V
Se encontraba Estefanía sentada a una mesa, jugando a las cartas con unas amigas, cuando elevó la vista y atinó a ver a don Jacobo, preocupado, golpeando con los dedos la butaca en la que se había acomodado.
-¿Se aburre usted?- inquirió la bella burguesa echando la última mano-. Si quiere, vuestra merced, acabo enseguida y salimos a dar un paseo al jardín.
-No, no, por mí no lo hagáis- repuso él-. No os permitiré que abandonéis a vuestros invitados con tal descortesía.
-¡Oh, no, no se preocupe usted!- dijo una de aquellas jóvenes-. Si nosotras ya nos marchábamos. ¿Verdad, Adela?
-Sí, sí- contestó la otra.
Acabaron la partida y Estefanía se incorporó dirigiéndose presurosa hacia Jacobo. En aquel mismo instante le cedió el brazo y él se sujetó, aunque con cierto pudor y recato.
-Don Jacobo- comenzó ella-, os noto algo preocupado. ¿No será que algo malo os sucede?
-¿Malo? ¡Oh, no!- contestó él.
Jacobo bajó la mirada atribulado; era la primera vez que se encontraba a solas con Estefanía.
-Soy un poco torpe con las damas- explicó-. ¡Es usted tan hermosa, tan culta, tan delicada, tan juiciosa!
-No sigue por esos vericuetos- lo interrumpió Estefanía-. No soy mujer de alabanzas nimias.
-¿No os agradan los piropos? ¡Extraña criatura!
-Virtuosa y sencilla, caballero.
Jacobo se inclinó para cortar una flor y depositarla en la mano de Estefanía, que esbozó una sonrisa tímida mas cautivadora.
-La más venusta flor para la más hermosa doncella.
-¡Bella galantería! Bien os quisiera yo brindar tamaño presente; mas nada encuentro que vuestro rigor disipe.
-¿Mi rigor? ¿Tan estirado parezco?
-Será que no os conozco demasiado. Vuestro trato, empero, me es agradable.
Estefanía rió por lo bajo; aunque aquel ademán hizo que don Jacobo se incomodara. No obstante, tornó el rostro hacia ella y sonrió.
-Pero, señora, ¿os aqueja algún pesar últimamente?
-El del aburrimiento.
-¿Se aburre, usted, conmigo?
-No, no, ¿por qué habría de aburrirme?
-¿Entonces?
-Siento tedio de la vida, de la soltería; quisiera haber encontrado ya un compañero.
-En mí tenéis al más excelso compañero que podáis soñar.
Aquel comentario impulsivo hizo que Estefanía soltara una carcajada entre nerviosa y divertida. Sañuda como se encontraba, se chanceaba del idealismo de su compañero.
-¡No es humilde, usted, en su condición desmejorada?
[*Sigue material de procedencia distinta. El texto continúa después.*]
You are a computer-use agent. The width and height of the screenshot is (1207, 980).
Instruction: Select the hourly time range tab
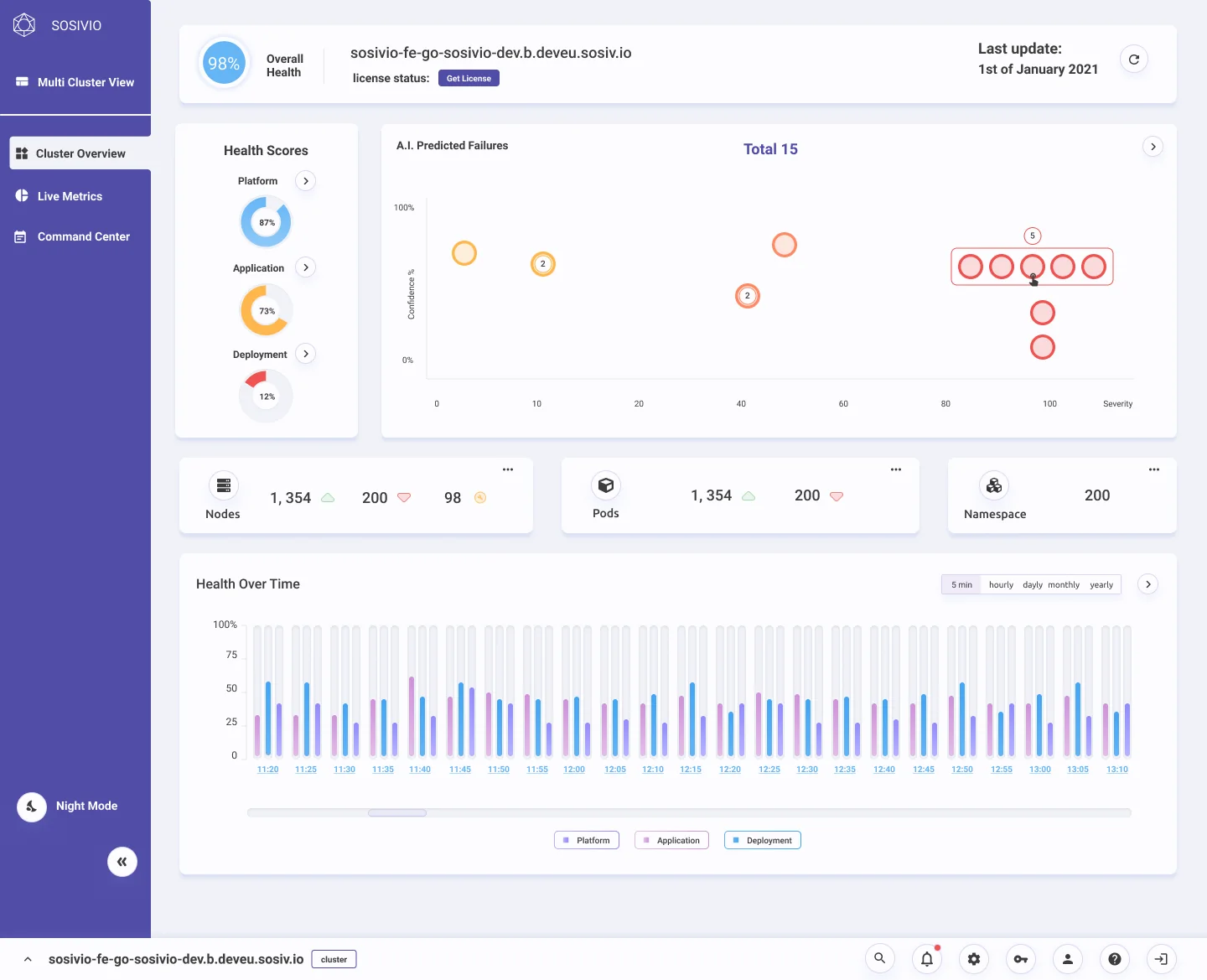coord(1001,585)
-¿Desmejorada? ¿Acaso me aqueja algún mal, alguna bancarrota que haya mermado mi hacienda?
-Pero es usted un burgués- señaló Estefanía sin saber bien a qué atenerse; su comentario había enfriado un poco aquella conversación.
-Un burgués no es una cosa despreciable.
-Sí en esta sociedad nobiliaria.
-¿Por qué? Los estamentos no señalan la honorabilidad en el hombre. El orden social, dice Rousseau, no viene de la Naturaleza, sino que está fundado sobre convenciones.
-¡Extraña razón entonces del principio humano! Pero… ¿en que basáis pues la estabilidad de una sociedad sino en el orden establecido?
-La sociedad debiera cimentarse sobre la igualdad de derechos de todos: burgueses, campesinos, nobles…
-¿Vos pensáis eso?
-¿Qué sino?
Estefanía se detuvo en un momento para acariciar y oler la rosa que don Jacobo le había ofrendado. En medio de aquel vergel versallesco, se sentía en la plenitud de la vida y de la juventud.
-Defendéis razones tales porque sois burgués.
-Quizá.
Estefanía lo contempló callada, de reojo, sin saber qué argumentar ni qué decir. A continuación se detuvieron bajo una de las pérgolas del jardín y allí, casi sin proponérselo, don Jacobo tomó las manos de Estefanía y se las besó. Luego, llevado aún más por la pasión que experimentaba, acercó su rostro al de ella y rozó sus labios con una caricia casi imperceptible. La joven muchacha se puso como la mismísima grana, y su primer impulso no fue otro que apartarse violentamente y dejar caer la rosa para salir huyendo de allí.